The distant flicker of streetlights below don’t cast enough light for me to work—on fuller moon nights, I’ve been jotting down ideas for my article in my notebook—so instead, I wrap my arms around my legs and draw them to my chest, taking a moment to enjoy the dark quiet of the night.
And when I say “moment,” I literally mean it because…
“Evening.”
Beckett’s lilting voice cuts through the night, and for some reason, I’m not surprised in the least when I turn to see him—or rather, see his shadowy outline—standing next to me on the escape, his living room window open behind him.
I nod my head toward it. “If I were you, I’d prop that open. Things seem to have a bad habit of locking themselves around here.”
In the darkness, I see his white teeth flash as he smiles.
“Ah, I don’t know about that,” he says easily as he folds his body to a seated position. He’s wearing a soft sweatshirt that grazes my arm as he sits down right next to me. “I know of worse habits than that.”
“Like?”
“Smoking. Biting your nails. Chewing with your mouth open.” Another flash of teeth. “Drinking so much coffee to get through prolonged jet lag that you end up becoming as nocturnal as your neighbor.”
“That’s a real bad one,” I say solemnly. “How much coffee does one need to achieve that?”
He faces me, leaning the side of his head against the wall. We’re only inches away from each other like this, face to face, and I can make out his features in the darkness. “Honestly? I think it has less to do with the coffee and more to do with what we learned today that’s keeping me awake. How about you? Andrew’s footsteps bothering you again?”
“The man has the tread of an elephant, I swear.”
“Did you guys date for long?”
“A few years. He was my first real relationship.”
“Those can be tough to get over.” Beckett’s eyes move to mine, and his lips pull into a small smile. “But if you want my two cents, he’s an eejit for letting you go.”
His words are sweet, but they don’t quite hit the truth.
“No, I actually don’t think he is,” I say slowly, the creeping realization that’s been niggling at me lately finally coming into words. “I’m beginning to think we never were right for each other.”
Picking at the chipped polish on my nails, I pause. Realize how true these words are.
I hada lot of love for Andrew, at one point, and we got along just fine, for the most part. But I feel like we were stuck in a routine together. I was letting my circumstances dictate what my heart wanted, instead of vice versa, like Gramps once told me to do.
Some hindsight makes me see that clearly now.
In a way, I can understand why Andrew moved on to someone like Lisa. The two of them are friends in a way that me and Andrew never were. She makes him happy like I never did.
I think that, by the end, I was hanging on by a thread—the thought of being left motivating me to try for a relationship that was maybe already in the dust.
“Honestly,” I say, “a part of me wondered if the two of them might make a good match. But maybe I chose to ignore that doubt, and in the end, it came back to bite me. The breakup caught me so off guard that my first reaction was to be more annoyed with myself for not seeing it coming than annoyed at Andrew for actually breaking up with me. Isn’t that messed up?”
Beckett thinks about this for a moment, then shakes his head. “No. I don’t think so. I think it’s possible to feel a lot of complicated things at once, but to focus on one of them as a way of coping with a situation.” He looks down at the ground. “Or focus on none of them at all.”
“That makes sense.” I nod. “I guess I haven’t been able to admit to myself that the sting of sudden rejection may have hurt more than losing the relationship itself.
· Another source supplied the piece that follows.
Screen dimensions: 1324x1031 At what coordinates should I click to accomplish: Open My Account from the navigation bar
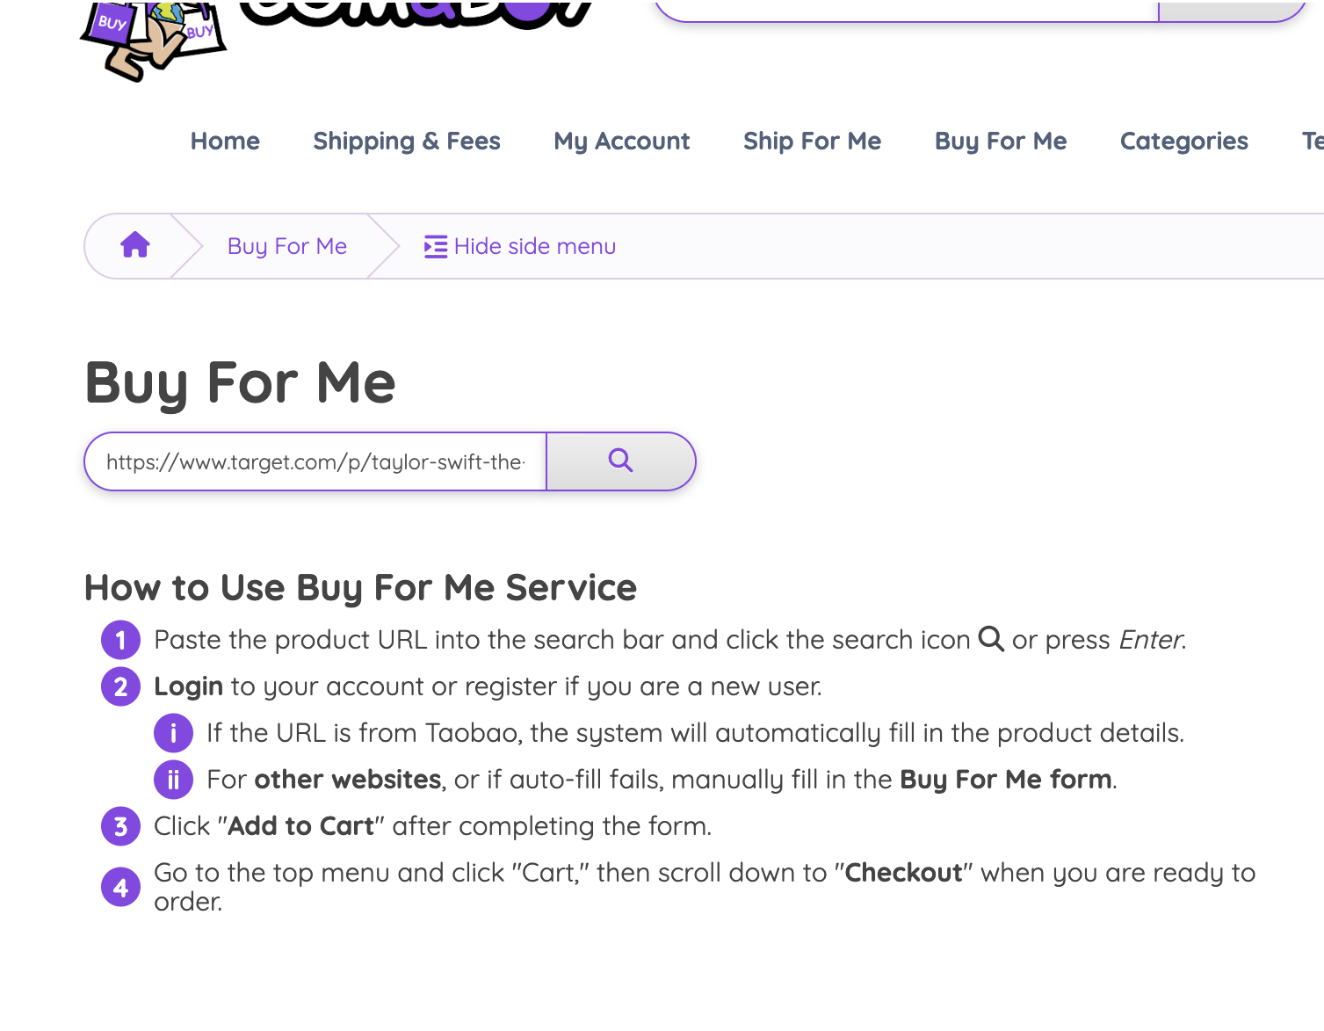621,141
My parents had a really messy divorce when I was a kid, and my dad left my mom for someone else. I was totally blindsided, didn’t see it coming at all. I thought they were happy.”
At the time, it felt like my dad thought my mom wasn’t good enough for him, and I was angry with him for hurting her.
But after that, when my mom in turn left me and Ezra, I was angry with both of my parents—Mom for leaving, Dad for driving her away.
But more than all of that, seven-year-old Keeley was angry withherselfthat she hadn’t been enough to make her own mother stay.
I swallow thickly, pushing away my ugliest, most painful, memories.
“I guess I felt some of those emotions again when Andrew blindsided me,” I conclude. Because that much of the truth I can speak—Andrew leaving me for Lisa scratched at an old wound that’s buried deep in me but smarted the second it was prodded again.